Goal of the exercise: Whatever the records say, repeat them exactly as given.

(Excerpts from a dataset)
================================

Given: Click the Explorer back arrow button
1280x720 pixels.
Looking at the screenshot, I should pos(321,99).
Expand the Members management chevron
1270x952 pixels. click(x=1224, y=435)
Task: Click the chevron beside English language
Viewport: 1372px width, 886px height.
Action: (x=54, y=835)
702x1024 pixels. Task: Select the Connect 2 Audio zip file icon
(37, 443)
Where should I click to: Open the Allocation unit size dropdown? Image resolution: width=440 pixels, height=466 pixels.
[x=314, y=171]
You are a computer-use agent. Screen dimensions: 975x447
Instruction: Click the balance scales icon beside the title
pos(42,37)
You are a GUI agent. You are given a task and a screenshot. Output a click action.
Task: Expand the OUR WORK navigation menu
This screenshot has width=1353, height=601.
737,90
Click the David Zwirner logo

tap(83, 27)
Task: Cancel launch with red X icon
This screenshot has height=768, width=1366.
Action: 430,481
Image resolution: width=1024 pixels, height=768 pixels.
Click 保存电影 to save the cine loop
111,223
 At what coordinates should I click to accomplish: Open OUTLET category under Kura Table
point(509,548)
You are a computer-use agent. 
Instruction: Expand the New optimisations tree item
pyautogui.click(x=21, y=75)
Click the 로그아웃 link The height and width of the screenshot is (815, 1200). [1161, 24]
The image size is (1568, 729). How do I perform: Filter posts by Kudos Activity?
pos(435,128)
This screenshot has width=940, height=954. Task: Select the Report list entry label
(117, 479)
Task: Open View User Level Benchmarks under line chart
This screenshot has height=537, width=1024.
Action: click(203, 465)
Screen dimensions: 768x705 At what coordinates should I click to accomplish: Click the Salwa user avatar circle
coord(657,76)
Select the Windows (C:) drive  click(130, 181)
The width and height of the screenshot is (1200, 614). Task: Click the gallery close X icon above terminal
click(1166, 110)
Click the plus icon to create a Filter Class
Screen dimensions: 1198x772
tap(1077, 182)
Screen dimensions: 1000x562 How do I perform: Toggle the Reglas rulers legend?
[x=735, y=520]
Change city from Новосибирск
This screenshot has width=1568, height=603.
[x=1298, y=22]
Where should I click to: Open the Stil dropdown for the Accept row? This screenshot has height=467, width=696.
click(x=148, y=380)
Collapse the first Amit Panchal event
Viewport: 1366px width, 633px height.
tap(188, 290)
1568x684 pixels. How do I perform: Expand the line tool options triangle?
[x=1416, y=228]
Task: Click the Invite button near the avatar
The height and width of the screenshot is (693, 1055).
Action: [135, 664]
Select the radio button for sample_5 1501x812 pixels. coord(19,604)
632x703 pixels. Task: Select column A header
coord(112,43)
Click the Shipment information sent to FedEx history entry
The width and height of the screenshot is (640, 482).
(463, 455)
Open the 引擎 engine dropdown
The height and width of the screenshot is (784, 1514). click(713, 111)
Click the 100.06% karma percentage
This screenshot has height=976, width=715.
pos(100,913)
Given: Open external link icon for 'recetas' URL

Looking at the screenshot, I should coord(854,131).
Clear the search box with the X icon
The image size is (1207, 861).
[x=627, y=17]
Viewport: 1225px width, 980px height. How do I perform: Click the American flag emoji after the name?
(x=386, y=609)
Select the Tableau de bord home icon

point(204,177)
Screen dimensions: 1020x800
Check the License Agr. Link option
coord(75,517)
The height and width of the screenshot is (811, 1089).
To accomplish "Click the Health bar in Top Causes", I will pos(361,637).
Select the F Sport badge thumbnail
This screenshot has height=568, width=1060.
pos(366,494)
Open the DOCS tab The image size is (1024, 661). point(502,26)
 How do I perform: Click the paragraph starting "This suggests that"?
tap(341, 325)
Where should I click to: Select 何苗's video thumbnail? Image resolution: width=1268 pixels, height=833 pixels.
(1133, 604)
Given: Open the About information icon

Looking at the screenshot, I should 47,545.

================================

The completed task:
Given: Click the Explorer back arrow button
1280x720 pixels.
Looking at the screenshot, I should pos(321,99).
Expand the Members management chevron
1270x952 pixels. click(x=1224, y=435)
Task: Click the chevron beside English language
Viewport: 1372px width, 886px height.
Action: (x=54, y=835)
702x1024 pixels. Task: Select the Connect 2 Audio zip file icon
(37, 443)
Where should I click to: Open the Allocation unit size dropdown? Image resolution: width=440 pixels, height=466 pixels.
[x=314, y=171]
You are a computer-use agent. Screen dimensions: 975x447
Instruction: Click the balance scales icon beside the title
pos(42,37)
You are a GUI agent. You are given a task and a screenshot. Output a click action.
Task: Expand the OUR WORK navigation menu
This screenshot has width=1353, height=601.
737,90
Click the David Zwirner logo

tap(83, 27)
Task: Cancel launch with red X icon
This screenshot has height=768, width=1366.
Action: 430,481
Image resolution: width=1024 pixels, height=768 pixels.
Click 保存电影 to save the cine loop
111,223
 At what coordinates should I click to accomplish: Open OUTLET category under Kura Table
point(509,548)
You are a computer-use agent. 
Instruction: Expand the New optimisations tree item
pyautogui.click(x=21, y=75)
Click the 로그아웃 link The height and width of the screenshot is (815, 1200). [1161, 24]
The image size is (1568, 729). How do I perform: Filter posts by Kudos Activity?
pos(435,128)
This screenshot has width=940, height=954. Task: Select the Report list entry label
(117, 479)
Task: Open View User Level Benchmarks under line chart
This screenshot has height=537, width=1024.
Action: click(203, 465)
Screen dimensions: 768x705 At what coordinates should I click to accomplish: Click the Salwa user avatar circle
coord(657,76)
Select the Windows (C:) drive  click(130, 181)
The width and height of the screenshot is (1200, 614). Task: Click the gallery close X icon above terminal
click(1166, 110)
Click the plus icon to create a Filter Class
Screen dimensions: 1198x772
tap(1077, 182)
Screen dimensions: 1000x562 How do I perform: Toggle the Reglas rulers legend?
[x=735, y=520]
Change city from Новосибирск
This screenshot has width=1568, height=603.
[x=1298, y=22]
Where should I click to: Open the Stil dropdown for the Accept row? This screenshot has height=467, width=696.
click(x=148, y=380)
Collapse the first Amit Panchal event
Viewport: 1366px width, 633px height.
tap(188, 290)
1568x684 pixels. How do I perform: Expand the line tool options triangle?
[x=1416, y=228]
Task: Click the Invite button near the avatar
The height and width of the screenshot is (693, 1055).
Action: [135, 664]
Select the radio button for sample_5 1501x812 pixels. coord(19,604)
632x703 pixels. Task: Select column A header
coord(112,43)
Click the Shipment information sent to FedEx history entry
The width and height of the screenshot is (640, 482).
(463, 455)
Open the 引擎 engine dropdown
The height and width of the screenshot is (784, 1514). click(713, 111)
Click the 100.06% karma percentage
This screenshot has height=976, width=715.
pos(100,913)
Given: Open external link icon for 'recetas' URL

Looking at the screenshot, I should coord(854,131).
Clear the search box with the X icon
The image size is (1207, 861).
[x=627, y=17]
Viewport: 1225px width, 980px height. How do I perform: Click the American flag emoji after the name?
(x=386, y=609)
Select the Tableau de bord home icon

point(204,177)
Screen dimensions: 1020x800
Check the License Agr. Link option
coord(75,517)
The height and width of the screenshot is (811, 1089).
To accomplish "Click the Health bar in Top Causes", I will pos(361,637).
Select the F Sport badge thumbnail
This screenshot has height=568, width=1060.
pos(366,494)
Open the DOCS tab The image size is (1024, 661). point(502,26)
 How do I perform: Click the paragraph starting "This suggests that"?
tap(341, 325)
Where should I click to: Select 何苗's video thumbnail? Image resolution: width=1268 pixels, height=833 pixels.
(1133, 604)
Given: Open the About information icon

Looking at the screenshot, I should 47,545.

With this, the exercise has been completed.